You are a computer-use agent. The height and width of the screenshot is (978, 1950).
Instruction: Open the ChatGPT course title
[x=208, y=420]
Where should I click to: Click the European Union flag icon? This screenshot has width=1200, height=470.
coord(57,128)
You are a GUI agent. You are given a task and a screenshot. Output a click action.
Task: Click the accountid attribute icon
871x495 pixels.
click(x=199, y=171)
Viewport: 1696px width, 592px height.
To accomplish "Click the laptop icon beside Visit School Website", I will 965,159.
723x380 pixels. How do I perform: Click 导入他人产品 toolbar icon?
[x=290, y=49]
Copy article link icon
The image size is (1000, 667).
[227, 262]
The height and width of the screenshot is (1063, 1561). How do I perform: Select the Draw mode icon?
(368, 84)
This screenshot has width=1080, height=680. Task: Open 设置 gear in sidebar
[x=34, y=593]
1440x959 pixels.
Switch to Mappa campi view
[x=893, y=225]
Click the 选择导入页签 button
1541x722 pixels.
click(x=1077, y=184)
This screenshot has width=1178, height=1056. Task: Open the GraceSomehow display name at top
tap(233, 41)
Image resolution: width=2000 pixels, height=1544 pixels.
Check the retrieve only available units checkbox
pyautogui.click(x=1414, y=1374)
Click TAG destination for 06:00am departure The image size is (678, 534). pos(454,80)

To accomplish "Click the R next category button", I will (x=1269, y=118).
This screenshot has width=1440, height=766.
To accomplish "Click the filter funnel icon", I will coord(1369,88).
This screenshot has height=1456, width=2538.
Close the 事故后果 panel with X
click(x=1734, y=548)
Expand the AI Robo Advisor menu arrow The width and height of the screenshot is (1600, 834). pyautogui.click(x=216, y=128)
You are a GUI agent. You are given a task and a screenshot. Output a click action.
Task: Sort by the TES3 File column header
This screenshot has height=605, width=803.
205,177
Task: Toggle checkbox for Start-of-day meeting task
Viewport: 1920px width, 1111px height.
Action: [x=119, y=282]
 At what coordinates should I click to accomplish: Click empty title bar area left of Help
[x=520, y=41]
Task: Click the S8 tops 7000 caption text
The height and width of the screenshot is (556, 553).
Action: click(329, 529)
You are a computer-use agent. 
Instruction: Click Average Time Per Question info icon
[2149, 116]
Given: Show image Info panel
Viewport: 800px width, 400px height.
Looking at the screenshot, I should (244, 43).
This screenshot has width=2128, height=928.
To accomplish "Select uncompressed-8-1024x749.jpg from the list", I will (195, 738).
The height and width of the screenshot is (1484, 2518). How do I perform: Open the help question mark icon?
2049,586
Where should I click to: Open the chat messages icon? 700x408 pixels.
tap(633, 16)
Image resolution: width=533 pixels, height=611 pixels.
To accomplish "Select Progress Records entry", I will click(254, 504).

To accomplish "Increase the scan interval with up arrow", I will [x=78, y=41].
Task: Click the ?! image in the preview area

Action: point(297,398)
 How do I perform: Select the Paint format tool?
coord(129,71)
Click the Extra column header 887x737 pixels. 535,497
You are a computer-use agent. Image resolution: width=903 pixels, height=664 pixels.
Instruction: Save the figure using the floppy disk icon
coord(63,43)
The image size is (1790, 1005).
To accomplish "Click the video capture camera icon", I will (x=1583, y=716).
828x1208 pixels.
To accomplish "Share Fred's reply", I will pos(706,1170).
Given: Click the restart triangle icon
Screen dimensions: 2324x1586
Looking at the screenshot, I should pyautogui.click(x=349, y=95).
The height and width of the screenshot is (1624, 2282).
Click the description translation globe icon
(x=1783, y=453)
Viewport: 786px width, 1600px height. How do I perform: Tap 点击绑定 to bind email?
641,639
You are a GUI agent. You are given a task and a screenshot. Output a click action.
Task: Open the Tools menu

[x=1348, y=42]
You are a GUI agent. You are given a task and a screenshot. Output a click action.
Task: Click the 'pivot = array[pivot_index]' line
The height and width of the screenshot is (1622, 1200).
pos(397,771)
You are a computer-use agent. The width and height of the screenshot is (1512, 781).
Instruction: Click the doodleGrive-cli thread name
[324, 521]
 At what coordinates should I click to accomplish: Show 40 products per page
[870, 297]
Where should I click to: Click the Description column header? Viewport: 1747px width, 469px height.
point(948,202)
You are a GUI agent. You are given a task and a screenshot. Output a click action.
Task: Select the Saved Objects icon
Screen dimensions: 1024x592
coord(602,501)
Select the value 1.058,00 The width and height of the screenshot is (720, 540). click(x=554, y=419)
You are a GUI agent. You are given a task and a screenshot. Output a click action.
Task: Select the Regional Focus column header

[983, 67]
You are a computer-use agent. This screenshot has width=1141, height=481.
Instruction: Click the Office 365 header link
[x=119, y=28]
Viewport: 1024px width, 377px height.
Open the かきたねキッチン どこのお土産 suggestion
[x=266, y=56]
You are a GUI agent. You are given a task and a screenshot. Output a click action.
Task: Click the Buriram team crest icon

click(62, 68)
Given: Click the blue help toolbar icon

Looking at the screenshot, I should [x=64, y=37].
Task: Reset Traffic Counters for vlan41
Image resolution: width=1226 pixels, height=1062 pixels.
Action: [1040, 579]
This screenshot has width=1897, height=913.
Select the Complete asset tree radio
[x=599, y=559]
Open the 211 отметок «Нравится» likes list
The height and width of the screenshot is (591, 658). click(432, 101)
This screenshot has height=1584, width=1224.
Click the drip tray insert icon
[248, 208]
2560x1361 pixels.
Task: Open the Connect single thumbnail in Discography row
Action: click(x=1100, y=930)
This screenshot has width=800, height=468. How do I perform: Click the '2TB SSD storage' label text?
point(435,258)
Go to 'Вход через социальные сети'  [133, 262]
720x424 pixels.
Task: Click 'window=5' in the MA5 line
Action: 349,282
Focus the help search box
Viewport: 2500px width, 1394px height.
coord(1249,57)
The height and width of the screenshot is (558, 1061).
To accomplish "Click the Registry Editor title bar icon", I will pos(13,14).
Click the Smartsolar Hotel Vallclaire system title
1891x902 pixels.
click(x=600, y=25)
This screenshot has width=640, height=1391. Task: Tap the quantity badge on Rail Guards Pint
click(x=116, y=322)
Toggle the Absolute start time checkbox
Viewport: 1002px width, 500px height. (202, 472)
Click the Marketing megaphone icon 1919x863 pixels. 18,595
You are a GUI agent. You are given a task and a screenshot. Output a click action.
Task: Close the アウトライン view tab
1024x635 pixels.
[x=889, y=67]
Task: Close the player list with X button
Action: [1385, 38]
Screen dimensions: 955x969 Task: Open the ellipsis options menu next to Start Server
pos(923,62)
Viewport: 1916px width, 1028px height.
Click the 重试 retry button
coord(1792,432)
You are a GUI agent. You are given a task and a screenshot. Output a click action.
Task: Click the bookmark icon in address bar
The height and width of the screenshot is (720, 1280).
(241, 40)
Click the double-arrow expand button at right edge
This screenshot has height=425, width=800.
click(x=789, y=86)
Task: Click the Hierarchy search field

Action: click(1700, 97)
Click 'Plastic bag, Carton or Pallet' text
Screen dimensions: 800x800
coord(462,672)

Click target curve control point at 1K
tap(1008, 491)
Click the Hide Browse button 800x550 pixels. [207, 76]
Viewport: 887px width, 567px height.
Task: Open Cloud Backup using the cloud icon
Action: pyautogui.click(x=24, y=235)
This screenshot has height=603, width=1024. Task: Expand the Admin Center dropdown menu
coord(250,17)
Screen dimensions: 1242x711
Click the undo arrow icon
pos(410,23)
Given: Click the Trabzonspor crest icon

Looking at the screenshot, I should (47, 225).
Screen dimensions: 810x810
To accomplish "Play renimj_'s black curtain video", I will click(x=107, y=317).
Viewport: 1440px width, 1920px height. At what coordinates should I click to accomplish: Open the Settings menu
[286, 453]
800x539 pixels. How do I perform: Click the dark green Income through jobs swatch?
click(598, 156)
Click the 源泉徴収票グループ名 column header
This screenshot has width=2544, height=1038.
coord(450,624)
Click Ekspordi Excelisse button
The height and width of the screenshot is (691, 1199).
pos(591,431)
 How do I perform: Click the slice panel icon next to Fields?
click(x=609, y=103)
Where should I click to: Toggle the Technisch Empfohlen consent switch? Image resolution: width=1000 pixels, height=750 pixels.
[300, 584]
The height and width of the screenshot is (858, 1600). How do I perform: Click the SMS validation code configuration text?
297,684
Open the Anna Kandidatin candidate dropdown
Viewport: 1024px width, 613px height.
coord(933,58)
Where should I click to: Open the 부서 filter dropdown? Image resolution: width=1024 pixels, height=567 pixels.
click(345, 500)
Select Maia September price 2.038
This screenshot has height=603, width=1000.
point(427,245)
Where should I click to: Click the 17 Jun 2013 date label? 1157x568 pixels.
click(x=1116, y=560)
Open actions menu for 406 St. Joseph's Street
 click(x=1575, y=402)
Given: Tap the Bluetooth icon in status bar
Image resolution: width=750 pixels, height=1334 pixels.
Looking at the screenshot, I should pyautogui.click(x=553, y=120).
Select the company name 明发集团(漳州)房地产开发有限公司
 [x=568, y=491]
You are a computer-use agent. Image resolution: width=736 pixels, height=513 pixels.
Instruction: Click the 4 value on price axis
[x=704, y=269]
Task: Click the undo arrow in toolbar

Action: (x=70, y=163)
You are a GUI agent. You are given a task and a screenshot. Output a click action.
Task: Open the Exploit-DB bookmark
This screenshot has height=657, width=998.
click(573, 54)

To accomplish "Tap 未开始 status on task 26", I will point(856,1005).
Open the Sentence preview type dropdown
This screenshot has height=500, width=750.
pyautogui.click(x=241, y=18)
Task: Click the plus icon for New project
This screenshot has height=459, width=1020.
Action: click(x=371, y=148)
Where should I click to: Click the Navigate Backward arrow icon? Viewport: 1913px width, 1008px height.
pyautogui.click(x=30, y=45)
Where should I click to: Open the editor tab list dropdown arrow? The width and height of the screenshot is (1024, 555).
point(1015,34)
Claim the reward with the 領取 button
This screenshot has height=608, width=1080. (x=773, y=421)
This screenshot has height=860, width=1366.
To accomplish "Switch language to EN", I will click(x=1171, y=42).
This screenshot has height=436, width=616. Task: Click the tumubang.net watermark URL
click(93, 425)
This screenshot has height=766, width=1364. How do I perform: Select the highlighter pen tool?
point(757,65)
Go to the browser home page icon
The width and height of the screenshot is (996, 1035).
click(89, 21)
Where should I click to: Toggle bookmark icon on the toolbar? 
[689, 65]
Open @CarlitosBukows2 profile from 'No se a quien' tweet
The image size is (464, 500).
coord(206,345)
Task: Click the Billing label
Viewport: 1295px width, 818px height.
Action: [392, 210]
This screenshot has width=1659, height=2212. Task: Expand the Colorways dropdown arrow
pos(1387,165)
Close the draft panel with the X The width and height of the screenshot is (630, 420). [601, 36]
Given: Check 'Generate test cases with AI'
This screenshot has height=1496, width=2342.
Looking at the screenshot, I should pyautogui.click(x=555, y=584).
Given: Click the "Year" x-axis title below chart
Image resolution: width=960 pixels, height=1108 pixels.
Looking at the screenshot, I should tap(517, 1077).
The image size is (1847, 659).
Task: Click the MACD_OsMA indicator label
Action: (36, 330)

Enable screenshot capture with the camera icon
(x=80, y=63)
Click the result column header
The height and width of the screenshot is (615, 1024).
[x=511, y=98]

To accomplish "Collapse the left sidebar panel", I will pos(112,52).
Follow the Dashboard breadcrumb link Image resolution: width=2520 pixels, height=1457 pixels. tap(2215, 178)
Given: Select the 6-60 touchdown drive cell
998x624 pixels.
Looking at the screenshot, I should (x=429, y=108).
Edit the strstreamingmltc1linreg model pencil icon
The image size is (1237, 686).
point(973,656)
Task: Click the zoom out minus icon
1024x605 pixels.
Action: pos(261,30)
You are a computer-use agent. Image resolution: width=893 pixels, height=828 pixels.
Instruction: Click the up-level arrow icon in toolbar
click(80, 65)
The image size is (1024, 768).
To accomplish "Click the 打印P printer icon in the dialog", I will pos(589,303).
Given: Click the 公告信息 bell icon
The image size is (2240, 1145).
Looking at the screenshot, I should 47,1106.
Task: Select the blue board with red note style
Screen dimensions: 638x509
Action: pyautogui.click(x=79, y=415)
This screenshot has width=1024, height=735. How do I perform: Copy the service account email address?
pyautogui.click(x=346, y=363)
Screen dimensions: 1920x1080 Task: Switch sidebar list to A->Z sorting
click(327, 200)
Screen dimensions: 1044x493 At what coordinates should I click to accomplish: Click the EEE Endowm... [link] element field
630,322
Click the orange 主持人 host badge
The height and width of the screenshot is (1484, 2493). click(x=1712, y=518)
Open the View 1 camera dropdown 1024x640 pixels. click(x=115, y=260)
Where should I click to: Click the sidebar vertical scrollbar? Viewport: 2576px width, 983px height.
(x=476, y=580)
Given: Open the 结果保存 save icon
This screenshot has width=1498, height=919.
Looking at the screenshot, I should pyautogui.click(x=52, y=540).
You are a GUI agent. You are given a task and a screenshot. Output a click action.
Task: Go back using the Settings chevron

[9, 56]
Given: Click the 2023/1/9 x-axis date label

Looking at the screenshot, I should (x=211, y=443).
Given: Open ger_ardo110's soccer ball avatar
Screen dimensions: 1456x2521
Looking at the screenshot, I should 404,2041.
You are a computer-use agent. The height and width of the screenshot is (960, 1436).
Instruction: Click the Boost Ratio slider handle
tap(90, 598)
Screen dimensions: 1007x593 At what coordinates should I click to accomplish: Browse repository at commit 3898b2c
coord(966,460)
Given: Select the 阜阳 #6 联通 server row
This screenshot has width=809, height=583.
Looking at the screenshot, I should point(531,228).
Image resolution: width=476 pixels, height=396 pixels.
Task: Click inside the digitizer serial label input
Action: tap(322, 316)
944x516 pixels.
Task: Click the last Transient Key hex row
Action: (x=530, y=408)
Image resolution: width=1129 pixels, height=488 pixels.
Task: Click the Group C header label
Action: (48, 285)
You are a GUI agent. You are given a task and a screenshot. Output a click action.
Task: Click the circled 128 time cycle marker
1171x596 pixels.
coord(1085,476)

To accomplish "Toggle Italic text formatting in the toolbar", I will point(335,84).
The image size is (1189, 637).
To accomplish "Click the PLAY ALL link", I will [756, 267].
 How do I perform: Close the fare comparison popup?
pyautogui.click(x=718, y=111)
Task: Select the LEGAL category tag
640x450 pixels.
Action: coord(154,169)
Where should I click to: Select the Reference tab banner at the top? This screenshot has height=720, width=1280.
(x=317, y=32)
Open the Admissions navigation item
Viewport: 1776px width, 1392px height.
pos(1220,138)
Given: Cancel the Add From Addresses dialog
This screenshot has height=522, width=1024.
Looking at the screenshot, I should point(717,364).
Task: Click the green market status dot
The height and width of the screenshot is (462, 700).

========================

Return every line of the data verbatim, starting at the line containing "1440x959 pixels." and ending at the line containing "will (x=1269, y=118).", both included.

1440x959 pixels.
Switch to Mappa campi view
[x=893, y=225]
Click the 选择导入页签 button
1541x722 pixels.
click(x=1077, y=184)
This screenshot has width=1178, height=1056. Task: Open the GraceSomehow display name at top
tap(233, 41)
Image resolution: width=2000 pixels, height=1544 pixels.
Check the retrieve only available units checkbox
pyautogui.click(x=1414, y=1374)
Click TAG destination for 06:00am departure The image size is (678, 534). pos(454,80)

To accomplish "Click the R next category button", I will (x=1269, y=118).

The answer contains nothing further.